South Asia Features
US drone war brings torment, hope in Pakistan (Feature)
By Nadeem Sarwar Mar 19, 2010, 8:28 GMT
Islamabad - The tribesmen in Pakistan's mountainous districts along the Afghan border are divided over the United States' 'drone war,' which targets militants via missile strikes from afar.
For some, the strikes by unmanned aircraft bring torment while others rejoice out of hope for freedom from the clutches of the Taliban.
Khaista Khan, for example, said he despises the missile strikes carried out the CIA-operated predator drones because of the blood they shed and the Pashtun tribal honour they breach.
In August, he saw 12 charred bodies being pulled from the debris of a compound razed by two Hellfire missiles in Darpa Kheil, a small hamlet in the militancy-plagued tribal district of North Waziristan.
'Americans are cowards,' the 42-year-old said. 'They are afraid of fighting man-to-man in a battlefield and that is why they hit from the sky and run away.'
'Many people who did not support the Taliban previously support them now because the Americans are killing innocent people,' Khan said by phone from South Waziristan, one of the restive tribal region's seven districts.
It was not clear whether the government of former US president George W Bush took these risks into account when it stepped up drone attacks in 2008.

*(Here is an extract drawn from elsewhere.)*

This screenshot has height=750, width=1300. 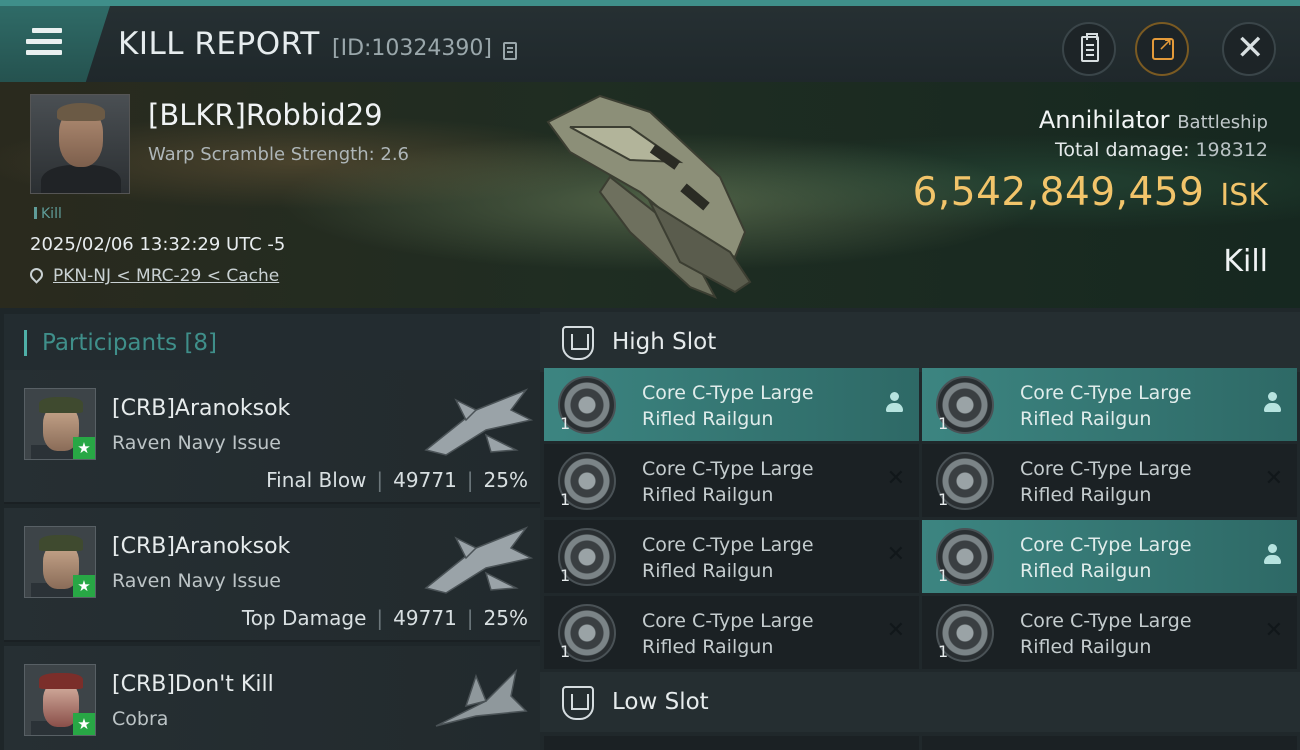 What do you see at coordinates (193, 684) in the screenshot?
I see `participant-name: [CRB]Don't Kill` at bounding box center [193, 684].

But it had little choice after realizing that Pakistan was doing little to eliminate Taliban fighters attacking NATO forces in Afghanistan or al-Qaeda operatives planning attacks in the West.
The strategy paid off.
Al-Qaeda leader Osama bin Laden remained untraceable, but the US drones killed several second-tier al-Qaeda operatives, including the mastermind of a 2006 trans-Atlantic aircraft terrorist plot, Rashid Rauf.
US President Barack Obama continued to use the drones as a critical tool in the revised policy on Taliban insurgency in Afghanistan, which also focuses on militant hideouts in neighbouring Pakistan.
A report by the New America Foundation, a conservative US think tank, said last month that there had been 45 drone attacks during Bush's two terms, compared with 51 during the first year of the Obama administration.
Altogether, the strikes have killed more than 1,200 people.
Around one-third of those killed were civilians, said the report, entitled The Year of the Drone, referring to the 2009 drone blitz, which left Pakistani Taliban leader Baitullah Mehsud dead and put the al-Qaeda network in Pakistan in disarray.
Khan claimed that the people in North Waziristan, currently the main target of the drone strikes, are developing psychological disorders because of the constant fear and anxiety caused by the drones regularly flying over the area.
'Everyone is scared here,' Khan said. 'It is like someone is pointing a loaded gun at you when you are working, eating your meal, sitting with the children or sleeping. It is becoming very difficult to live this way.'
The civilian suffering is fuelling anger among Pakistan's predominantly anti-American public, forcing the government to publicly condemn the strikes. However, it was suspected to have facilitated most of them by sharing intelligence with the CIA, the US Central Intelligence Agency.
The cooperation from reluctant Pakistani intelligence agencies might be due to constantly increasing pressure from Washington, but many residents in Pakistan's tribal region have come to see the drones as a blessing.
'These drones give us a sense of protection - that there is someone who is doing something against these people who kill innocent people in the name of Islam,' said a resident of Miranshah, the main town in North Waziristan, who asked to be identified as Shin Gul.
Gul, 29, fears Taliban persecution if his real name was known. His brother was murdered two months ago when his father refused to marry his young daughter to a Taliban fighter.
'People in the tribal region have varying opinions on the drone attacks,' said Nasir Dawar, a North Waziristan journalist who has covered dozens of the strikes.
'Some people think they are doing some good, and some believe they are killing innocent people and challenge the Pashtu national honour,' he said
Dawar said he was convinced that the drone aircraft were mainly targeting the militants and most of the civilians killed in the attacks were either from the extended families of the militants or victims of collateral damage.
'I have never seen a missed hit,' Dawar said, adding that the strikes were creating panic and fear among the militants.
Once used to moving freely, senior Taliban and al-Qaeda leaders are now being forced to spend their nights in sleeping bags under a tree in the fields or in a mountain cave and hold emergency meetings in a moving vehicle instead of a building, Dawar said.